# Exercise task 1
In the article on 1962 in Japanese music, why does the Billboard Utamatic entry for "Ame No Hanazono" mention "Kawa Wa Nagareru"? Answer in one to three sentences.
# Exercise task 2
According to the article on 1962 in Japanese music, on what date were the 4th Japan Record Awards held?
# Exercise task 3
Does each statement agree with the article on 1962 in Japanese music? Answer yes or no for each, and quote the deciding words from the article.
(a) Akira Miyoshi won the 11th Otaka prize.
(b) The 5th Osaka International Festival ended in April 1962.
(c) "Vacation" was number 1 on the Billboard Utamatic chart on 15 December.

# Source extract
.....
= 1962 in Japanese music =

In 1962 (Shōwa 37), Japanese music was released on records, and there were charts, awards, contests and festivals.

==Awards, contests and festivals==
The 5th Osaka International Festival (Japanese: 大阪国際フェスティバル) was held from 12 April to 5 May 1962. The 4th Japan Record Awards were held on 27 December 1962. The 13th NHK Kōhaku Uta Gassen was held on 31 December 1962.

The 11th Otaka prize was won by Akira Miyoshi.

==Number one singles==
===Billboard===
Utamatic

The following reached number 1 according to the weekly Utamatic singles chart published in Billboard:
- 6 January: Ueo Muite Arukoo - Kyu Sakamoto
- 13 January, 20 January, 27 January, 3 February, 10 February, 17 February and 24 February: Koshu (Japanese: 湖愁) - Akira Matsushima
- 3 March, 10 March, 17 March, 24 March, 31 March, 14 April and 21 April: Ame No Hanazono (Japanese: 雨の花園) - Miki Nakasone (This is the B side of Kawa Wa Nagareru).
- 7 April, 28 April, 5 May, 12 May, 19 May, 26 May and 2 June: Eriko - Yukio Hashi
- 9 June, 16 June, 23 June, 30 June, 7 July and 14 July: Too Many Rules - Connie Francis. The Japanese name of this song is "Otona Ni Naritai" (大人になりたい).
- 21 July, 28 July, 4 August, 11 August, 18 August, 25 August, 1 September, 8 September, 15 September, 22 September, 29 September, 6 October, 13 October, 20 October, 27 October, 3 November, 10 November, 17 November, 24 November, 1 December, 8 December and 22 December: Ousho - Hideo Murata
- 15 December: Vacation - Connie Francis (MGM) and Michi Aoyama (Polydor)
- 29 December: L'Eclisse - Colletto Tempia (Japanese: コレット・テンピア) (Victor) and Mari Sono (Polydor)

===Cash Box===
Local

The following reached number 1 according to the weekly local singles chart published in Cash Box:
- 6 January, 20 January, 27 January, 3 February, 17 February, 24 February, 10 March and 17 March: Ueo Muite Arukoo - Kyu Sakamoto
- 3 March: Koshu (Japanese: 湖愁) - Akira Matsushima
- 24 March, 31 March, 7 April, 14 April, 21 April, 28 April, 5 May, 12 May, 19 May, 23 June and 30 June: Eriko - Yukio Hashi
- 26 May and 9 June: Yama Otoko No Uta - Dark Ducks (King) and Mitsuo Sagawa (Victor)
.....
# Data shown
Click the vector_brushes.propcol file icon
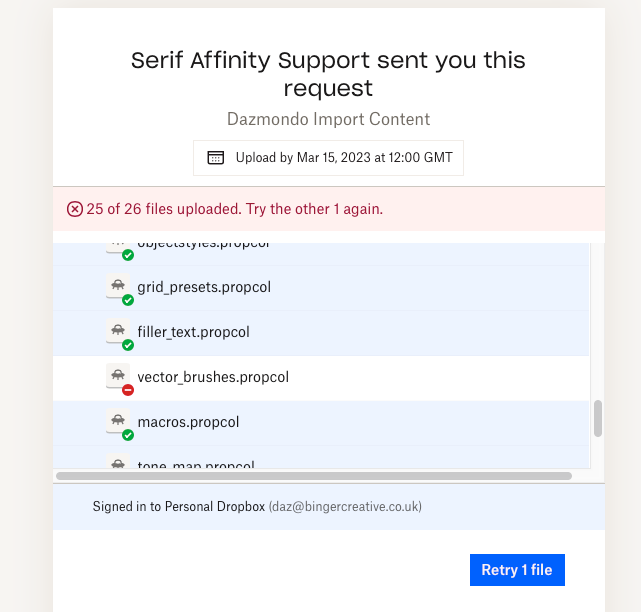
.....
# Problem solution 1
The entry names "Kawa Wa Nagareru" because "Ame No Hanazono" is the B side of that record.

# Problem solution 2
27 December 1962.

# Problem solution 3
(a) Yes: "The 11th Otaka prize was won by Akira Miyoshi."
(b) No: "was held from 12 April to 5 May 1962"
(c) Yes: "15 December: Vacation - Connie Francis (MGM) and Michi Aoyama (Polydor)"